Figure 3.

Alteration of agrin- mediated MuSK signaling induced by mutation in LRP4. (A) The LRP4 mutant inhibits agrin binding in vitro. HEK293T cells were transfected with wild-type (WT) or mutant (Mut) LRP4-HA plasmids. After immunoprecipitation of LRP4-HA and incubation with or without neural agrin (1 μg/ml), the level of agrin binding to LRP4 is followed by immunobloting with anti-agrin antibody. Lines indicate that intervening lanes have been spliced out. (B) Agrin binding to LRP4 shows a significant impairment of agrin binding to LRP4 mutated in vitro. (C) The LRP4 mutant does not affect its binding to its coreceptor MuSK. After co-expression of MuSK-Flag and LRP4-HA in HEK293T cells and immunoprecipitation of MuSK-Flag or LRP4-HA with anti-Flag and anti-HA respectively, the level of MuSK or LRP4 is followed by immunoblotting with anti-Flag or anti-HA antibodies. (D) LRP4 binding to MuSK doesn’t show significant changes of LRP4/MuSK binding when LRP4 is mutated in vitro. (E) The mutation in LRP4 inhibits agrin-mediated regulation of MuSK phosphorylation.
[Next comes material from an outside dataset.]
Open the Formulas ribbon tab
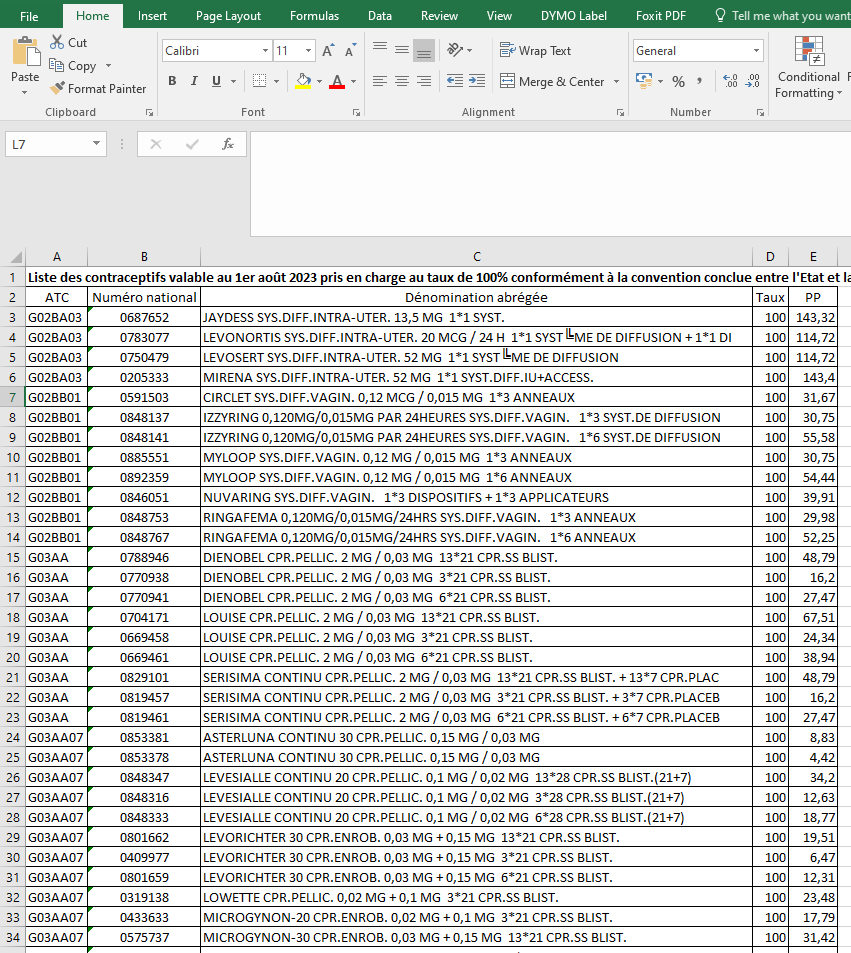The height and width of the screenshot is (953, 851). pos(314,16)
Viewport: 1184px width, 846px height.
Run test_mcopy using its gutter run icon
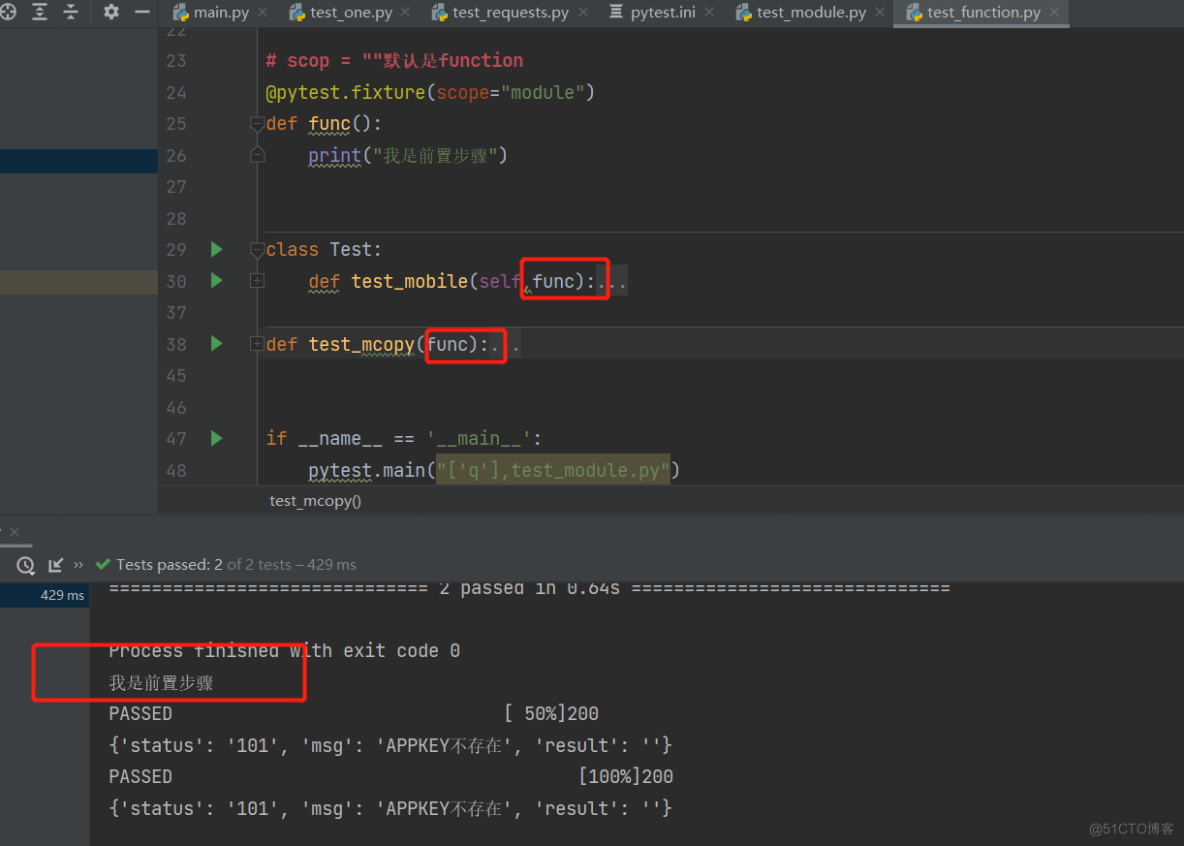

HEK293T cells were transfected with MuSK-Flag and WT LRP4-HA or mutant LRP4-HA with or without agrin (0.4 μg/ml) for various times (1, 3 or 6 h). Phosphorylated MuSK was detected by immunoprecipitation of MuSK-Flag and followed by immunoblotting with anti-4G10 (MuSK phosphorylation), anti-Flag and anti-HA antibodies. Lines indicate that intervening lanes have been spliced out. (F) MuSK phosphorylation induced by agrin is significantly impaired when LRP4 is mutated in vitro. p < 0.05, Student’s test. N = 3 blots for each condition. Source data are provided as a Source Data file.